Speaker
Description
Gravity theories in which the metric tensor is complemented by a minimally coupled kinetic gravity braiding type scalar field obey all present observational constraints. The k-essence part of the scalar field is either equivalent to a perfect fluid (when the scalar gradient is timelike), an inhomogeneous type I fluid with tangential pressures equal to minus its energy density (for spacelike gradient) or a type II fluid with radial heat flow (for null gradient). We show that the energy-momentum tensors of generic k-essence scalars with temporal and spatial gradients differ by a crossflow of radiation streams. The energy conditions require that a k-essence with null gradient should degenerate into null dust.
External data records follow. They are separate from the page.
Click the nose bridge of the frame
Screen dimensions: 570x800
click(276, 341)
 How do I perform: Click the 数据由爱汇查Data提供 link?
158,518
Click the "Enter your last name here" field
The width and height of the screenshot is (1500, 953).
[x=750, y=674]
Then we carry out a similar analysis for the much more complicated proper kinetic gravity braiding scalar field. By casting its energy-momentum tensor into a 2+1+1 form, we recover many of the features identified for k-essence. In particular, the proper kinetic gravity braiding scalar with null gradient appears as null dust. In the case of temporal and spatial gradients, beyond the type of terms already present for k-essence, the fluid decomposition of the energy-momentum tensor of proper kinetic gravity braiding scalars acquire additional heat transport and pressure anisotropy contributions, scaling with the two normal fundamental scalars and the 2-accelerations of the normals entering the decomposition.